··· EXERCISE DATA ···

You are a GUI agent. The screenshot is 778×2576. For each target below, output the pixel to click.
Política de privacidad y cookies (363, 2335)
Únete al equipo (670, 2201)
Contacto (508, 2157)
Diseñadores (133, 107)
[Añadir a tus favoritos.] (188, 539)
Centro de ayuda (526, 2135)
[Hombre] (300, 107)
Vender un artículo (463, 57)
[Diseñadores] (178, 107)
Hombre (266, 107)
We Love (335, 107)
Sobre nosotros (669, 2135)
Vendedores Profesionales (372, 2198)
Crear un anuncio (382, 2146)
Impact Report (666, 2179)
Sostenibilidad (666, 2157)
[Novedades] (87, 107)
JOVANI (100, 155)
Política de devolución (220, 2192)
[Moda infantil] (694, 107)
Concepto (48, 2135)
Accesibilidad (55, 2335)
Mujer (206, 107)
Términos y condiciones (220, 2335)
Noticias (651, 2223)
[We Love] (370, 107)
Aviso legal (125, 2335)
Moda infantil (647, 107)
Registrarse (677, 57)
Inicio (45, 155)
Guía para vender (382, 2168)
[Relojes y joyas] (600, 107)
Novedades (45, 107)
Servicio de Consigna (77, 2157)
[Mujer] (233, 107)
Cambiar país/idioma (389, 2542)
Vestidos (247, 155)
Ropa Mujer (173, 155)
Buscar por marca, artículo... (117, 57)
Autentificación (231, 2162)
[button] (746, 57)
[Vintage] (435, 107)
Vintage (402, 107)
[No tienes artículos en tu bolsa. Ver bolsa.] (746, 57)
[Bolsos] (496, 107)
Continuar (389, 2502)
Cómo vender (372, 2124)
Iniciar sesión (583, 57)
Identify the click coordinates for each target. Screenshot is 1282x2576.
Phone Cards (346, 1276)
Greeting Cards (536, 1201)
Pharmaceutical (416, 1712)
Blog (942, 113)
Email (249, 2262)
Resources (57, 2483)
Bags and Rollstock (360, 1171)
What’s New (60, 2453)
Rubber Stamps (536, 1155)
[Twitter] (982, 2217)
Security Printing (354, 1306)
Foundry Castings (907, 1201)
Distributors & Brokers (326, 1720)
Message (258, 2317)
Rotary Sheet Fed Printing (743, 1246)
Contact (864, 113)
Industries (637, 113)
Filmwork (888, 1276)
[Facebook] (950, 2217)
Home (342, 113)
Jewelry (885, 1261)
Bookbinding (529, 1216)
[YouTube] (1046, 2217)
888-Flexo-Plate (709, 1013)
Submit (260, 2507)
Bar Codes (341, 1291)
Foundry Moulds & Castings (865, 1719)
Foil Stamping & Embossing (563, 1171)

···

Could you print all of the entries again exactly as they stand?

You are a GUI agent. The screenshot is 778×2576. For each target below, output the pixel to click.
Política de privacidad y cookies (363, 2335)
Únete al equipo (670, 2201)
Contacto (508, 2157)
Diseñadores (133, 107)
[Añadir a tus favoritos.] (188, 539)
Centro de ayuda (526, 2135)
[Hombre] (300, 107)
Vender un artículo (463, 57)
[Diseñadores] (178, 107)
Hombre (266, 107)
We Love (335, 107)
Sobre nosotros (669, 2135)
Vendedores Profesionales (372, 2198)
Crear un anuncio (382, 2146)
Impact Report (666, 2179)
Sostenibilidad (666, 2157)
[Novedades] (87, 107)
JOVANI (100, 155)
Política de devolución (220, 2192)
[Moda infantil] (694, 107)
Concepto (48, 2135)
Accesibilidad (55, 2335)
Mujer (206, 107)
Términos y condiciones (220, 2335)
Noticias (651, 2223)
[We Love] (370, 107)
Aviso legal (125, 2335)
Moda infantil (647, 107)
Registrarse (677, 57)
Inicio (45, 155)
Guía para vender (382, 2168)
[Relojes y joyas] (600, 107)
Novedades (45, 107)
Servicio de Consigna (77, 2157)
[Mujer] (233, 107)
Cambiar país/idioma (389, 2542)
Vestidos (247, 155)
Ropa Mujer (173, 155)
Buscar por marca, artículo... (117, 57)
Autentificación (231, 2162)
[button] (746, 57)
[Vintage] (435, 107)
Vintage (402, 107)
[No tienes artículos en tu bolsa. Ver bolsa.] (746, 57)
[Bolsos] (496, 107)
Continuar (389, 2502)
Cómo vender (372, 2124)
Iniciar sesión (583, 57)
Identify the click coordinates for each target. Screenshot is 1282x2576.
Phone Cards (346, 1276)
Greeting Cards (536, 1201)
Pharmaceutical (416, 1712)
Blog (942, 113)
Email (249, 2262)
Resources (57, 2483)
Bags and Rollstock (360, 1171)
What’s New (60, 2453)
Rubber Stamps (536, 1155)
[Twitter] (982, 2217)
Security Printing (354, 1306)
Foundry Castings (907, 1201)
Distributors & Brokers (326, 1720)
Message (258, 2317)
Rotary Sheet Fed Printing (743, 1246)
Contact (864, 113)
Industries (637, 113)
Filmwork (888, 1276)
[Facebook] (950, 2217)
Home (342, 113)
Jewelry (885, 1261)
Bookbinding (529, 1216)
[YouTube] (1046, 2217)
888-Flexo-Plate (709, 1013)
Submit (260, 2507)
Bar Codes (341, 1291)
Foundry Moulds & Castings (865, 1719)
Foil Stamping & Embossing (563, 1171)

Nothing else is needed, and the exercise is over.